Care HomesNews

Jenny’s Market Day Revival Takes Care Home Residents ‘Down On The Farm’

A care home waitress surprised and delighted one of her residents by tracking down a children’s board game they invented nearly half a century ago.

Jenny Mitchell-Jones, who lives at Colten Care’s Chichester home Wellington Grange, was one of five friends who devised and launched a game about farm life in the run-up to Christmas 1974.

Market Day featured 33 miniature plastic animals, including cows, sheep and chickens, which players collected for points as they journeyed to and from market.

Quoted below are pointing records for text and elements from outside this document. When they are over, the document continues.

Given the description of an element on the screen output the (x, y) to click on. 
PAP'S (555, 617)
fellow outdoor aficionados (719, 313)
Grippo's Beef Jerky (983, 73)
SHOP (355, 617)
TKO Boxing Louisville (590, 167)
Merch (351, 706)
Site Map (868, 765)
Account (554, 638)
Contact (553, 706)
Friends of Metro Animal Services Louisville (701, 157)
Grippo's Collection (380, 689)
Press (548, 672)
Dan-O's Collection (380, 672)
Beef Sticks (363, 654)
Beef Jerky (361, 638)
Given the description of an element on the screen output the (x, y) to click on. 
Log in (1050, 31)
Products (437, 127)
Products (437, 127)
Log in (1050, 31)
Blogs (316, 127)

Having lunch at Wellington Grange recently, Jenny happened to mention the game during a conversation with waitress Sue Milton.

Sue was keen to find out if any of the 5,000 games produced were still in existence 47 years later.

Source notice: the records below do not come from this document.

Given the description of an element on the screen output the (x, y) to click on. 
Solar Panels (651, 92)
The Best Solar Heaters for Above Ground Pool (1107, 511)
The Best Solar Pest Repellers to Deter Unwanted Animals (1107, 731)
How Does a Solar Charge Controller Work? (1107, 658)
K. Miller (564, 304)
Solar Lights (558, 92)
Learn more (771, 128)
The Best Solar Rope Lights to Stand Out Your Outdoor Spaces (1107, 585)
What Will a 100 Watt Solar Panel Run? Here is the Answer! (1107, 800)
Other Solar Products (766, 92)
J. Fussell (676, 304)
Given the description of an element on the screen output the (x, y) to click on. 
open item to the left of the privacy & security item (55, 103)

Sue said: “After many hours of hunting I managed to track one down on eBay. It had the board, all the animals, the dice and counters, and the hazard and benefit cards, so I bought it to surprise Jenny with.”

Jenny said: “I couldn’t believe it. When I saw an actual game again, with its original box and all the bits and pieces, I was delighted, over the moon, and straightaway wanted to share it with everyone.”

Companionship staff at the Broyle Road home arranged for Jenny to give a talk about how Market Day came to be made. She then demonstrated how to play it and, of course, was only too happy to have a friendly game with fellow residents.

Companionship team member Sarah-jane Willis said: “It was fascinating to hear how Jenny and her friends took an idea for a family game from conception into reality.

“We enjoyed hearing about how she travelled to London to source the miniature plastic animals and how she and her friends converted a barn into a production line for making and filling the boxes.

“Jenny was a little concerned that she wouldn’t remember the rules but it all came flooding back as soon as we had a run through.

“The residents who attended loved hearing all about it and the actual playing of the game was a huge amount of fun.

“We were all so impressed and inspired at what Jenny and her group of women friends had achieved.”

Back in 1974, Jenny and her friends Diane Sawday, Barbara Bennett, Anne Kendall and Diane Flemming were all living near to each other on separate West Sussex farms.

The five were members of a small investment club that was showing little success on the stock market so, to gain some income and have fun at the same time, they invented Market Day.

Aimed at children aged seven to 12, and designed for two to six players, the game was marketed as a mail-order Christmas gift for the princely sum of £3.50. Orders were made to Holdfast Enterprises on a farm near Sidlesham, south of Chichester.

Under the rules, players progressed around the board ‘collecting’ the plastic animals – a bull, several cows, horses, sheep, pigs, turkeys and chickens. Each type of animal scored different amounts of points.

If a player landed on a hazard square, the relevant card they had to pick up might read something like, ‘Horse has colic, miss a turn’. On the other hand, a benefit card might say, ‘Good lambing season, take a sheep’.

As Jenny recalls, the five friends already had a captive audience to try the game out on before it was launched to the public.

She said: “We were all mums and had 20 children between us so there was no problem to have it thoroughly tried and tested.

“One thing we made sure of was that it could be played in just half an hour. That way the children didn’t get bored and mums and dads didn’t get fed up waiting for the game to finish before bed time.”